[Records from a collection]
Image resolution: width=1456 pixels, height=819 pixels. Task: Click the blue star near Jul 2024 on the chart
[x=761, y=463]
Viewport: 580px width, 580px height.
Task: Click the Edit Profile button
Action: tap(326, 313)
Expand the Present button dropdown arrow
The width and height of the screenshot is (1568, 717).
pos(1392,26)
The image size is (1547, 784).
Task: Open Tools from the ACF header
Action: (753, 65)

• _Stated task_
Please rewrite every line of the records above as a JSON list of strings, one string per line, skipping any blank lines.

• _Solution to the exercise_
[
  "Image resolution: width=1456 pixels, height=819 pixels. Task: Click the blue star near Jul 2024 on the chart",
  "[x=761, y=463]",
  "Viewport: 580px width, 580px height.",
  "Task: Click the Edit Profile button",
  "Action: tap(326, 313)",
  "Expand the Present button dropdown arrow",
  "The width and height of the screenshot is (1568, 717).",
  "pos(1392,26)",
  "The image size is (1547, 784).",
  "Task: Open Tools from the ACF header",
  "Action: (753, 65)"
]